— What is needed —
Omitting the pictures, output all of the records precisely as written.

#### Listed records ####

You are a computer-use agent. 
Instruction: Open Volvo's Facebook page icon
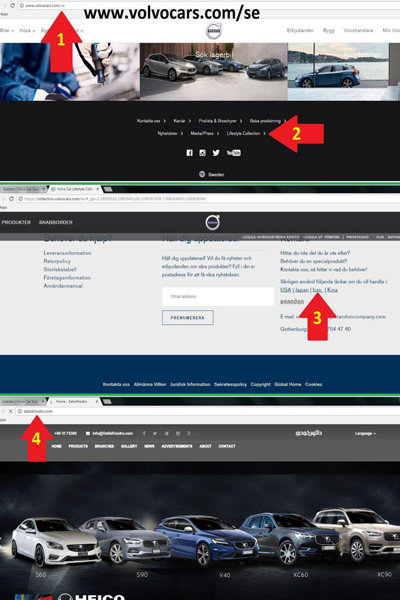[x=189, y=153]
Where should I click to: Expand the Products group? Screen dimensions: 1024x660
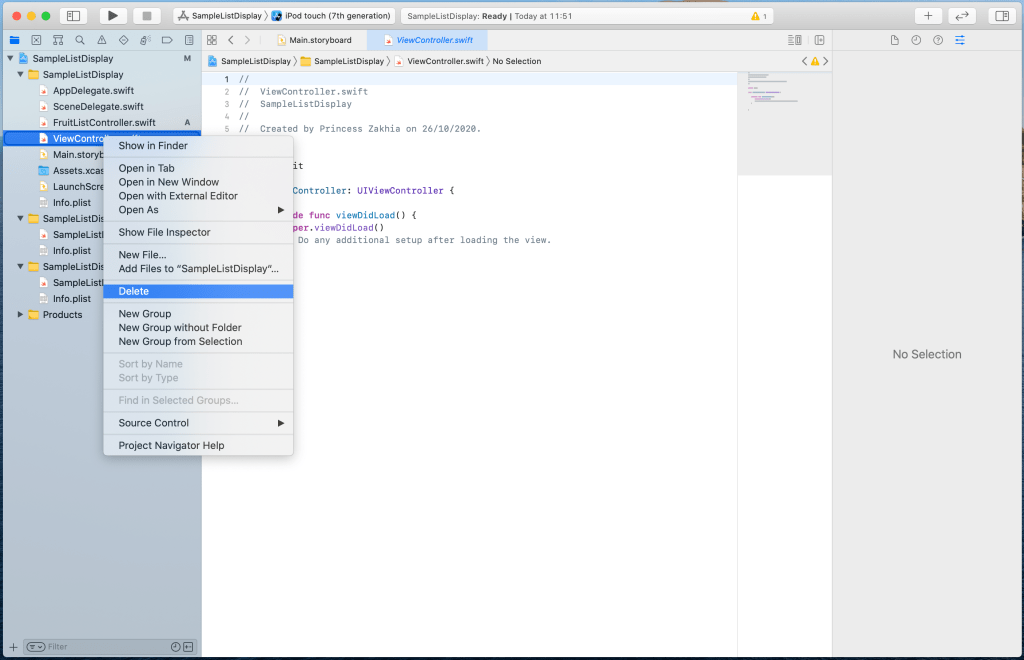coord(20,315)
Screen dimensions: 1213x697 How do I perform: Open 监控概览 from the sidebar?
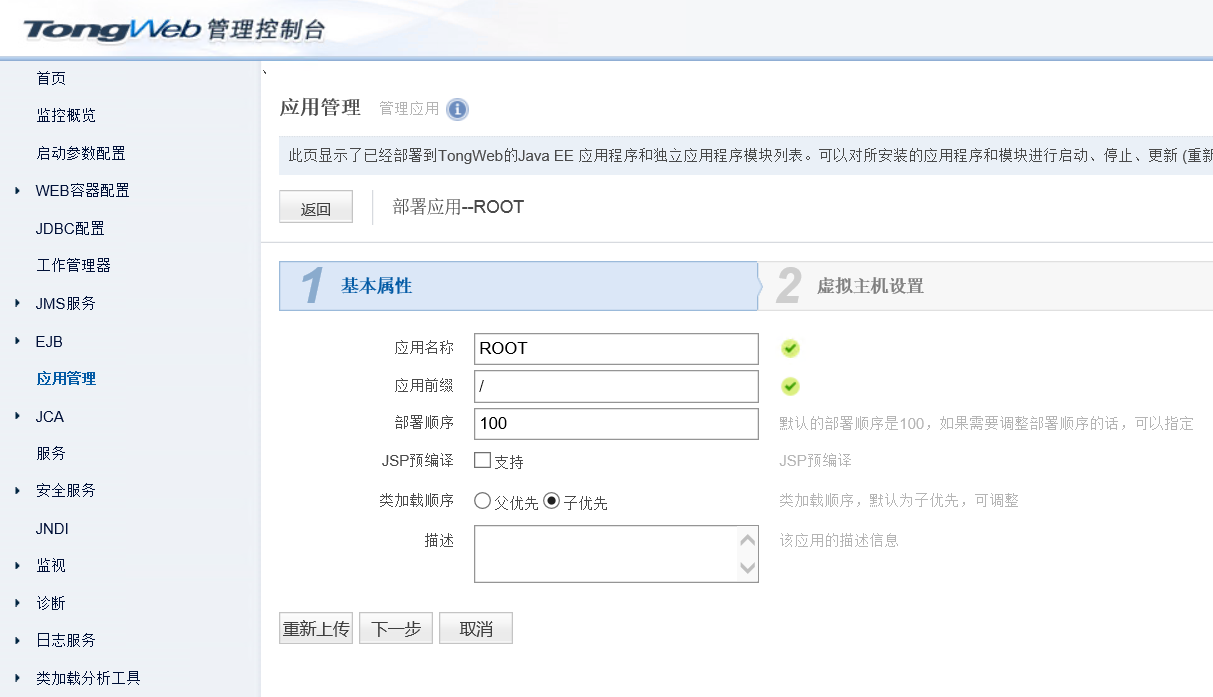66,115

####

— Response to this task —
You are a computer-use agent. 
Instruction: Open Volvo's Facebook page icon
[x=189, y=153]
Where should I click to: Expand the Products group? Screen dimensions: 1024x660
coord(20,315)
Screen dimensions: 1213x697 How do I perform: Open 监控概览 from the sidebar?
66,115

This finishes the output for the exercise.